● **DATA SECTION**:
----

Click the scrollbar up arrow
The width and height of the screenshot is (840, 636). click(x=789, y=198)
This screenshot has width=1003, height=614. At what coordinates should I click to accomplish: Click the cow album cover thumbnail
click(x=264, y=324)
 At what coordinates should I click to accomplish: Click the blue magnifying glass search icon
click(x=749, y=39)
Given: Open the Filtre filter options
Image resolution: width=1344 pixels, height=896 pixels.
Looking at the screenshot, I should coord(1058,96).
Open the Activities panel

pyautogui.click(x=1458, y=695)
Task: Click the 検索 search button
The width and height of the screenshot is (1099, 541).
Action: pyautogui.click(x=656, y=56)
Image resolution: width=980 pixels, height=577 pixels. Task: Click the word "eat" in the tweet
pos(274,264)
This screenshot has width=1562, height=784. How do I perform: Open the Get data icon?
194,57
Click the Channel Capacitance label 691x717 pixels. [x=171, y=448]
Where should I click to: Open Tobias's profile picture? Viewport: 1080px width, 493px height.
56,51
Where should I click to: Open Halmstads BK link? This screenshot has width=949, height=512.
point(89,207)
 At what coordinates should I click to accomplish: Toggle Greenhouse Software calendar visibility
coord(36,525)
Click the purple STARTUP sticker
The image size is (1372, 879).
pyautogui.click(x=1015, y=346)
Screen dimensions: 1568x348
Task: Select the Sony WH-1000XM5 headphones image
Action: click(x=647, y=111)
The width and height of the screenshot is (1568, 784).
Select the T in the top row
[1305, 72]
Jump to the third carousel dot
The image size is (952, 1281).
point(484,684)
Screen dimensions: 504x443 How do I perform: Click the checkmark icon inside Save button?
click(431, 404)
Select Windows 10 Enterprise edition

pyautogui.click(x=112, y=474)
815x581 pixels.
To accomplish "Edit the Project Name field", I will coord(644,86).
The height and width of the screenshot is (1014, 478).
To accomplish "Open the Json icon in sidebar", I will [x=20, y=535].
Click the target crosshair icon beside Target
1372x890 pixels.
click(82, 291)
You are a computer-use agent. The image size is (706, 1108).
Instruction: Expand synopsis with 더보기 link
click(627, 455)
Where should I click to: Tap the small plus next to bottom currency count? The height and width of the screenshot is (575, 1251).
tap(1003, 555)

----

Output an exact copy of each record.

Click the scrollbar up arrow
The width and height of the screenshot is (840, 636). click(x=789, y=198)
This screenshot has width=1003, height=614. At what coordinates should I click to accomplish: Click the cow album cover thumbnail
click(x=264, y=324)
 At what coordinates should I click to accomplish: Click the blue magnifying glass search icon
click(x=749, y=39)
Given: Open the Filtre filter options
Image resolution: width=1344 pixels, height=896 pixels.
Looking at the screenshot, I should coord(1058,96).
Open the Activities panel

pyautogui.click(x=1458, y=695)
Task: Click the 検索 search button
The width and height of the screenshot is (1099, 541).
Action: pyautogui.click(x=656, y=56)
Image resolution: width=980 pixels, height=577 pixels. Task: Click the word "eat" in the tweet
pos(274,264)
This screenshot has width=1562, height=784. How do I perform: Open the Get data icon?
194,57
Click the Channel Capacitance label 691x717 pixels. [x=171, y=448]
Where should I click to: Open Tobias's profile picture? Viewport: 1080px width, 493px height.
56,51
Where should I click to: Open Halmstads BK link? This screenshot has width=949, height=512.
point(89,207)
 At what coordinates should I click to accomplish: Toggle Greenhouse Software calendar visibility
coord(36,525)
Click the purple STARTUP sticker
The image size is (1372, 879).
pyautogui.click(x=1015, y=346)
Screen dimensions: 1568x348
Task: Select the Sony WH-1000XM5 headphones image
Action: click(x=647, y=111)
The width and height of the screenshot is (1568, 784).
Select the T in the top row
[1305, 72]
Jump to the third carousel dot
The image size is (952, 1281).
point(484,684)
Screen dimensions: 504x443 How do I perform: Click the checkmark icon inside Save button?
click(431, 404)
Select Windows 10 Enterprise edition

pyautogui.click(x=112, y=474)
815x581 pixels.
To accomplish "Edit the Project Name field", I will coord(644,86).
The height and width of the screenshot is (1014, 478).
To accomplish "Open the Json icon in sidebar", I will [x=20, y=535].
Click the target crosshair icon beside Target
1372x890 pixels.
click(82, 291)
You are a computer-use agent. The image size is (706, 1108).
Instruction: Expand synopsis with 더보기 link
click(627, 455)
Where should I click to: Tap the small plus next to bottom currency count? The height and width of the screenshot is (575, 1251).
tap(1003, 555)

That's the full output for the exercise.